Nathan H Nathan H - 4 months ago 55
Android Question

Has Android changed SSL configuration in API 24?

When my Android 23 project attempts to connect to my server via HTTPS, all is fine.

If I switch the target SDK to 24, I get the following error:

javax.net.ssl.SSLHandshakeException: java.security.cert.CertPathValidatorException: Trust anchor for certification path not found.
at com.android.org.conscrypt.OpenSSLSocketImpl.startHandshake(OpenSSLSocketImpl.java:361)
at android.net.SSLCertificateSocketFactory.verifyHostname(SSLCertificateSocketFactory.java:198)
at android.net.SSLCertificateSocketFactory.createSocket(SSLCertificateSocketFactory.java:443)
at org.apache.http.conn.ssl.SSLSocketFactory.createSocket(SSLSocketFactory.java:394)
at org.apache.http.impl.conn.DefaultClientConnectionOperator.openConnection(DefaultClientConnectionOperator.java:170)
at org.apache.http.impl.conn.AbstractPoolEntry.open(AbstractPoolEntry.java:169)
at org.apache.http.impl.conn.AbstractPooledConnAdapter.open(AbstractPooledConnAdapter.java:124)
at org.apache.http.impl.client.DefaultRequestDirector.execute(DefaultRequestDirector.java:366)
at org.apache.http.impl.client.AbstractHttpClient.execute(AbstractHttpClient.java:560)
at org.apache.http.impl.client.AbstractHttpClient.execute(AbstractHttpClient.java:492)
at com.worklight.wlclient.WLRequestSender.run(WLRequestSender.java:47)
at java.util.concurrent.ThreadPoolExecutor.runWorker(ThreadPoolExecutor.java:1133)
at java.util.concurrent.ThreadPoolExecutor$Worker.run(ThreadPoolExecutor.java:607)
at java.lang.Thread.run(Thread.java:761)
Caused by: java.security.cert.CertificateException: java.security.cert.CertPathValidatorException: Trust anchor for certification path not found.
at com.android.org.conscrypt.TrustManagerImpl.verifyChain(TrustManagerImpl.java:563)
at com.android.org.conscrypt.TrustManagerImpl.checkTrustedRecursive(TrustManagerImpl.java:444)
at com.android.org.conscrypt.TrustManagerImpl.checkTrustedRecursive(TrustManagerImpl.java:508)
at com.android.org.conscrypt.TrustManagerImpl.checkTrustedRecursive(TrustManagerImpl.java:508)
at com.android.org.conscrypt.TrustManagerImpl.checkTrusted(TrustManagerImpl.java:401)
at com.android.org.conscrypt.TrustManagerImpl.checkTrusted(TrustManagerImpl.java:375)
at com.android.org.conscrypt.TrustManagerImpl.getTrustedChainForServer(TrustManagerImpl.java:304)
at android.security.net.config.NetworkSecurityTrustManager.checkServerTrusted(NetworkSecurityTrustManager.java:94)
at android.security.net.config.RootTrustManager.checkServerTrusted(RootTrustManager.java:88)
at com.android.org.conscrypt.Platform.checkServerTrusted(Platform.java:178)
at com.android.org.conscrypt.OpenSSLSocketImpl.verifyCertificateChain(OpenSSLSocketImpl.java:596)
at com.android.org.conscrypt.NativeCrypto.SSL_do_handshake(Native Method)
at com.android.org.conscrypt.OpenSSLSocketImpl.startHandshake(OpenSSLSocketImpl.java:357)
... 13 more
Caused by: java.security.cert.CertPathValidatorException: Trust anchor for certification path not found.

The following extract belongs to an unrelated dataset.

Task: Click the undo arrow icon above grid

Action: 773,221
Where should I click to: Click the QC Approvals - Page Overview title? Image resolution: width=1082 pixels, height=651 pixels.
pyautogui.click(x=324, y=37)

Switching back to 23 and it works again.

Has something changed in 24 regarding the minimum requirements for certificates?

Answer

User-installed certificates, via the Settings app, are not incorporated by default on Android 7.0 if your targetSdkVersion is 24+:

By default secure (e.g. TLS, HTTPS) connections from all apps trust the pre-installed system CAs, and apps targeting API level 23 (Android M) and below also trust the user-added CA store by default.

(from the network security configuration docs)

To work around that, you will need to define a network security configuration XML resource:

<?xml version="1.0" encoding="utf-8"?>

<network-security-config>
    <base-config>
        <trust-anchors>
            <certificates src="system"/>
            <certificates src="user"/>
        </trust-anchors>
    </base-config>
</network-security-config>

Then, point to that XML resource from your android:networkSecurityConfig attribute in your <application> element in your manifest.


In general, Android 7.0 routes HTTPS through the network security configuration subsystem (android.security.net.config.RootTrustManager and kin from your stack trace). It's possible that there are other compatibility issues introduced here that are tied to targetSdkVersion. So, if the lack of user certificates is not your issue, and you can create a sample project that reproduces the problem, file an issue. Since I maintain a backport of that stuff, I would be interested in knowing about any bugs. :-)